662.7131/57: Telegram

The Acting Secretary of State to the Ambassador in Germany (Sackett)

26. Your 51, March 8, 11 a.m. Your telegram indicates that there is misapprehension on the part of the German Foreign Office concerning the American attitude in respect of the proposed arrangements whereby Germany would grant preference to cereals from Rumania and Hungary. On October 10 last, the German Ambassador called at the Department and left copies of the Treaties between Germany and Rumania and Germany and Hungary71—both signed last summer, wherein the German Government obligated itself to admit preferentially vaguely specified quantities of cereals from each of those two countries for a period of 2 years, provided that Germany could get the countries with which she has most-favored-nation treaties to agree to such a procedure. The German Ambassador left no written communication but stated that if we wanted to protest on account of the principle involved he hoped we would do so before November 1, and that if we did not wish formally to protest we would not be expected to give our approval to the treaties but merely not say anything.
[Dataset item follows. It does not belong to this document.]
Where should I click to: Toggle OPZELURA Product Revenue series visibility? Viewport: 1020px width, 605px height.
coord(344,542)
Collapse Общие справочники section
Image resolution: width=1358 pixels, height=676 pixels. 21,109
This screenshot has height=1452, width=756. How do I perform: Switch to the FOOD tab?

A few days before November 1 the German Embassy was informed orally by the Under Secretary of State that this matter presented certain difficult questions of law and policy and that the Department would not be in a position to give him a definite reply by November 1. The Under Secretary informed the German Embassy that we would not consider ourselves bound by the date, November 1, but that we would give him a reply as soon as practicable. While the whole matter was still under consideration and before we reached a final decision we learned that several countries, including Argentina, one of the largest grain exporting countries, had interposed objection to the proposed preferences, and we took it for granted that the whole scheme had therefore fallen through. In these circumstances, no decision by this Government in this matter seemed to be necessary. It should, therefore, be clearly understood that the silence of this Government on the question does not in any sense indicate acquiescence in the proposed arrangements.
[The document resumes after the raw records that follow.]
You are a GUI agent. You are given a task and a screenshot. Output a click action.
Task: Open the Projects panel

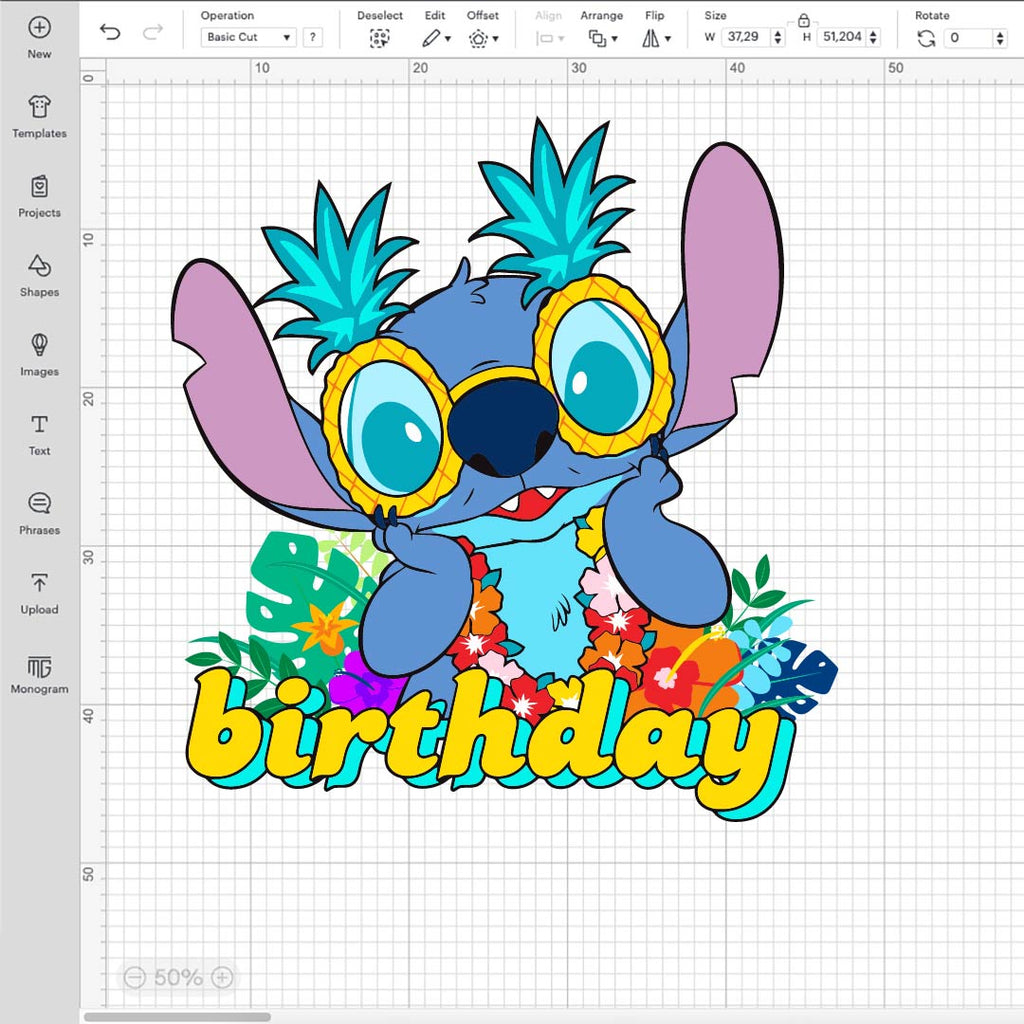click(x=39, y=187)
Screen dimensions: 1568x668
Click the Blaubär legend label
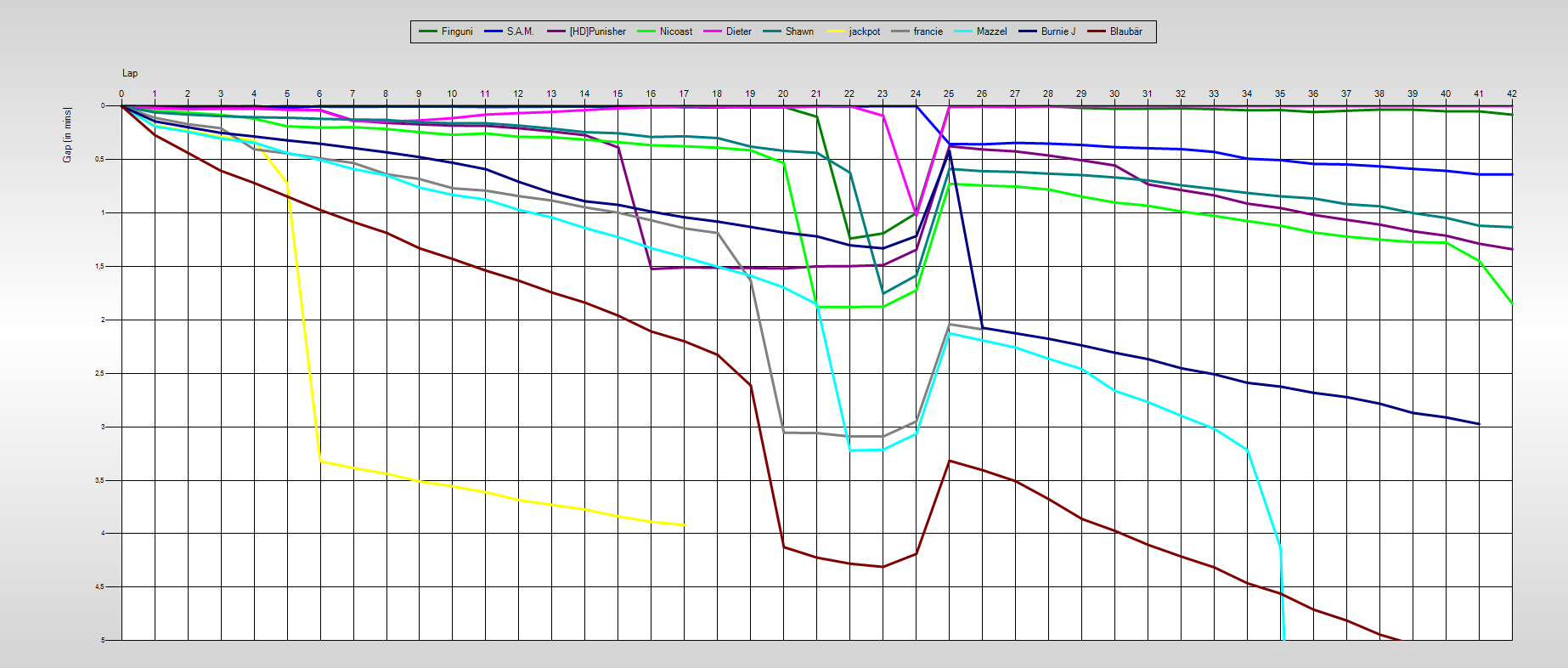1125,31
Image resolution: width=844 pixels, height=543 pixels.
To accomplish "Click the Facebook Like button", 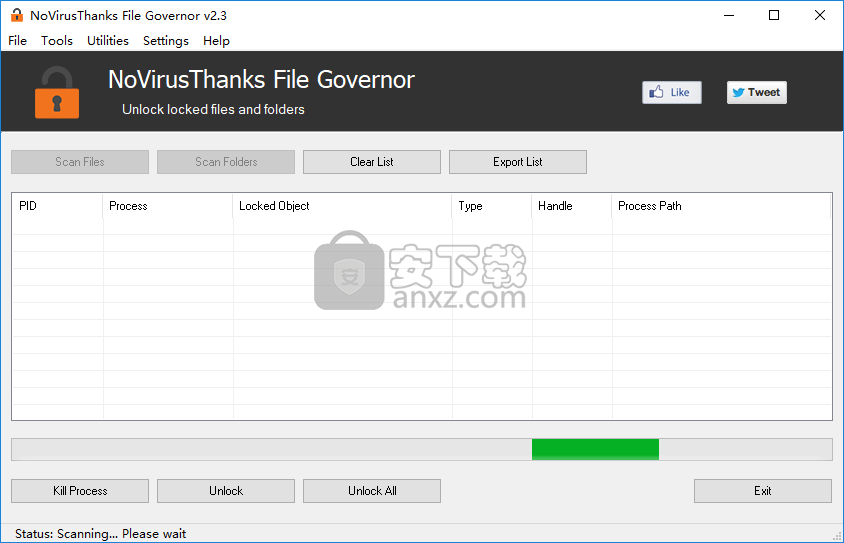I will point(671,92).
I propose to ask the German Ambassador to call at the Department [Page 340] and to inform him in the sense of the foregoing. In order that there may be no possible misunderstanding on this point, I believe that it might be a good idea for you to call at the Foreign Office and explain to them in a casual way the exact position of the American Government in this matter; this, however, I leave to your discretion. No mention will be made to the German Ambassador of the conversation reported in your 51. In discussing this matter with the German Ambassador I shall refer to a dispatch from Berlin in yesterday’s New York Times to the effect that “Russia, India and Argentina had withdrawn their protests against the preferential tariff agreements Germany has concluded with Hungary and Rumania”; you may wish to refer to this news article in your conversations at the Foreign Office. For your own information only, in accordance with an informal understanding with certain Chiefs of Mission in Washington we shall communicate the substance of the present telegram to the diplomatic representatives here of Argentina, Sweden and Denmark.

Carr
  1. For the German-Rumanian treaty, see the Supplemental Protocol of December 19, 1931, to the German-Rumanian Commercial Agreement of June 18, 1930, (which incorporated the major principles of the German-Rumanian treaty of June 27, 1931, which was never put into force), Reichsgesetzblatt, vol. ii, December 31, 1931, pp. 693 ff. For the German-Hungarian treaty, signed July 18, 1931, see League of Nations Treaty Series, vol. cl, p. 111.